Connemara marble or "Irish green" is a rare variety of green marble from Connemara, Ireland. It is used as a decoration and building material. Its colour causes it to often be associated with the Irish identity, and for this reason it has been named the national gemstone of Ireland. It strongly resembles the verd antique, a green serpentinite breccia found in the Mediterranean. It is named after the region in which it is found (including Lissoughter in Recess, County Galway, and in Clifden). The marble was deposited as a limestone mud during the neoproterozoic.

== Geology ==
Connemara marble differs from the verd antiques in that it is an actual marble, rather than a serpentinite breccia, despite also having a very high serpentine content.
As a marble, the most important mineral components are dolomite and calcite, supplemented with variable amounts of diopside,serpentine, tremolite, forsterite, clinochlore, phlogopite, omphacite and talc. The colour is determined by the coloured mineral content, with serpentine responsible for the characteristic green colouration.

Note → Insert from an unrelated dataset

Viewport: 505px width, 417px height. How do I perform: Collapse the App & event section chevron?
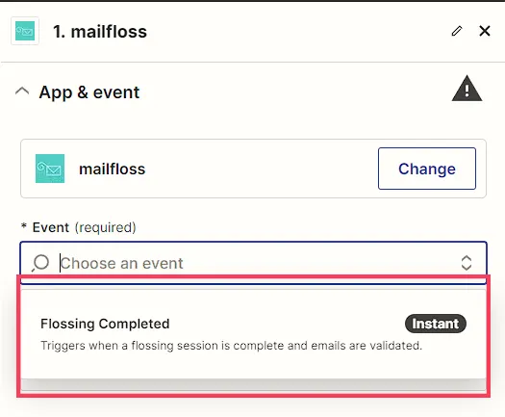[22, 91]
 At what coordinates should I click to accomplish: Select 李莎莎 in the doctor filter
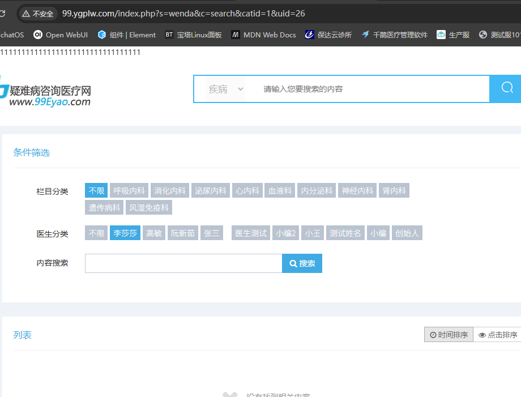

Connemara marble occurs as layers within the Connemara Marble Formation from the lower Dalradian Appin Group, part of the Connemara Metamorphic Complex. The parent rock was an impure silica-rich dolomitic limestone deposited in a continental shelf on the margin of Laurentia. In the Grampian Orogeny, about 460 million years ago during the ordovician period, it underwent silimanite grade metamorphism. Minerals formed at this stage were a variety of calc-silicates, including diopside, forsterite and tremolite, together with talc and chlorite. Subsequent hydrothermal alteration (metasomatism), probably associated with hydrothermal fluids that were produced around the late Caledonian Galway granites, altered the calc-silicates to minerals of the serpentine subgroup. The layers of marble are interbedded with schists and quartzites.
== Uses ==
Connemara marble is used in souvenirs, jewellery and home decoration. It is not suitable for usage in outside construction as it rapidly loses its colouration due to weathering. It has been quarried since the 1700s, and has been exported throughout Europe and America to make columns, floors and other decorations.

In the Galway quarry, there is a pocket of a rare Connemara marble called Irish Jade. The walls and door frames of the Senate Chamber of the Capitol Building in Harrisburg, Pennsylvania are done in a variety of Irish Jade marble. It was installed in 1901.